Saturday, February 6, 2010

Another Interesting Use of "Mantion"

For Christmas, I received a copy of Graham Sumner's Ancient Roman Costume, one of the books I mentioned months ago in this blog.  It turns out to be even more interesting than I assumed it would be. 

One of the more amusing details is that apparently there was a kind of cloak called mantion that was worn, not by civilians, but as Roman military dress. Sumner observes, as part of a discussion about short military cloaks:

Even though the physical differences between the sagum and the chlamys were always negligible, the word sagion (Latin sagum) was consistently used to describe the rectangular campaign cloak. If it was worn by a Magister Militum it was a purple colour (sagion alethinon), while the smaller version for use by the cavalry was still called the sagulum. Another short military cloak that we hear about was called the mantion (Chronicum Alexandrianum p. 102). This cloak was thrown back over both shoulders and fastened at the centre over the breast by a round brooch.

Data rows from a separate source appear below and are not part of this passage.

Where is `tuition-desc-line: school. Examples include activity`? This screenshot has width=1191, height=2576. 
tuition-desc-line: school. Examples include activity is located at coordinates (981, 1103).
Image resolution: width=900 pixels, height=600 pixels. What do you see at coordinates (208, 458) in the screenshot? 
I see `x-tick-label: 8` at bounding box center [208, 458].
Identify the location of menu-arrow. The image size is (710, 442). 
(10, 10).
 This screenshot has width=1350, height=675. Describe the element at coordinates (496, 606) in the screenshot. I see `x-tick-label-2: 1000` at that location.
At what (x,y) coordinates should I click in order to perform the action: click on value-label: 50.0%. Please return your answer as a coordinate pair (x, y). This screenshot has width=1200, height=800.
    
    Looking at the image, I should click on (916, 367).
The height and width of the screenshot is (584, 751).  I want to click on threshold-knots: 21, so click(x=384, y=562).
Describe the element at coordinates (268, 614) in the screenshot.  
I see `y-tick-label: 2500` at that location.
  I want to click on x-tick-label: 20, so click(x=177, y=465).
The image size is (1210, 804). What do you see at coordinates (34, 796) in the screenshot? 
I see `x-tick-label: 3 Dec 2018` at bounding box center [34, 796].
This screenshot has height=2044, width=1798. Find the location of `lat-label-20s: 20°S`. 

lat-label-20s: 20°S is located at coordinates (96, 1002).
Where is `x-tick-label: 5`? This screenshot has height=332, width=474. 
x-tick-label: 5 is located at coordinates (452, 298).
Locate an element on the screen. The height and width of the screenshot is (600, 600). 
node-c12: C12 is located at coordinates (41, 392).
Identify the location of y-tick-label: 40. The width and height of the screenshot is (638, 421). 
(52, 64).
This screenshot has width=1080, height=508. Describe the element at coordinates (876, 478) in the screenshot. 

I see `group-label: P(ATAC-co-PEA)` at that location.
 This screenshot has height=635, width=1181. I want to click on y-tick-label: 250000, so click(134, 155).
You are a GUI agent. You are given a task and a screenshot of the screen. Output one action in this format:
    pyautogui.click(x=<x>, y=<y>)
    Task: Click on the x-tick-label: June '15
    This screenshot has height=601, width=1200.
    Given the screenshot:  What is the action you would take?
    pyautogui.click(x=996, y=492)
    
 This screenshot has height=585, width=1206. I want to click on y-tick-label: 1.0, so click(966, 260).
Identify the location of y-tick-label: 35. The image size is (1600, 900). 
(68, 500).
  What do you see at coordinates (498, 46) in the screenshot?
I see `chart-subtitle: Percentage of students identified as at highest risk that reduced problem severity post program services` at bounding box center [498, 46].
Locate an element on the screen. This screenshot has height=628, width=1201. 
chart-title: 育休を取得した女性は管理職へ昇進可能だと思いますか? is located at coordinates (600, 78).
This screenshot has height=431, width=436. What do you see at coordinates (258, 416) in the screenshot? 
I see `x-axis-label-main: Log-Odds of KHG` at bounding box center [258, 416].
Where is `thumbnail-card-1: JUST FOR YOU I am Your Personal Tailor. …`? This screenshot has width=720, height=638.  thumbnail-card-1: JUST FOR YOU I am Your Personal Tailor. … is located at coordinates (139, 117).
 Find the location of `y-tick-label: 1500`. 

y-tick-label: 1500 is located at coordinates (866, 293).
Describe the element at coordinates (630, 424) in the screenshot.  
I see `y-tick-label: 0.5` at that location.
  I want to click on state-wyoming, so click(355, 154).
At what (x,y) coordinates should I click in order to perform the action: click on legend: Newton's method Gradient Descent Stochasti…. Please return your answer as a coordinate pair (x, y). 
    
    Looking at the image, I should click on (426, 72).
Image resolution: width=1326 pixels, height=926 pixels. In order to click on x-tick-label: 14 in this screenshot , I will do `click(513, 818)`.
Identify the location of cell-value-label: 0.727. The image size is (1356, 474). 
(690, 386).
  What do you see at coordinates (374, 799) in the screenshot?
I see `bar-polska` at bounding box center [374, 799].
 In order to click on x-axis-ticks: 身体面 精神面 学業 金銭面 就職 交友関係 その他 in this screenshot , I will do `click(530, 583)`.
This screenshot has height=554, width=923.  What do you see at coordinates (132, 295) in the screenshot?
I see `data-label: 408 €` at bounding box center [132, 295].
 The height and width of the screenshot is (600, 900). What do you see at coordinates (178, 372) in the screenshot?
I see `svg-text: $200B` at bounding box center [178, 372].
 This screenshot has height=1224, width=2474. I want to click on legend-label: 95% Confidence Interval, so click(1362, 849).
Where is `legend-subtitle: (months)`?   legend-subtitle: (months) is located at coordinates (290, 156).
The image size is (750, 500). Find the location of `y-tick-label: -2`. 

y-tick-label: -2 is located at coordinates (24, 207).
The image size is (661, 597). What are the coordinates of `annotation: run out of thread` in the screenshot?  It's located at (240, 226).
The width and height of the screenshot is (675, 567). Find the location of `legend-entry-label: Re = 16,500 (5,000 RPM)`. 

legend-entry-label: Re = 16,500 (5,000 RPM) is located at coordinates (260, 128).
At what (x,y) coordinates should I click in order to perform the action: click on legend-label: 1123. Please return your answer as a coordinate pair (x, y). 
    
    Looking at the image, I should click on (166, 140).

(emphasis mine). Sumner says nothing further about the military mantion, but since, like the later version worn by civilians, it fastened in the center of the chest with a round brooch, it may well have also been semicircular in shape. (Probably it was not rectangular, since the rectangular military cloak was called a sagum, but it could have been circular, or shaped like three-quarters of a circle).

Anyway, I know that costuming terms change meanings over time, but I found it interesting that the term mantion was already known to the earlier Romans, and applied to a garment with at least some similar attributes.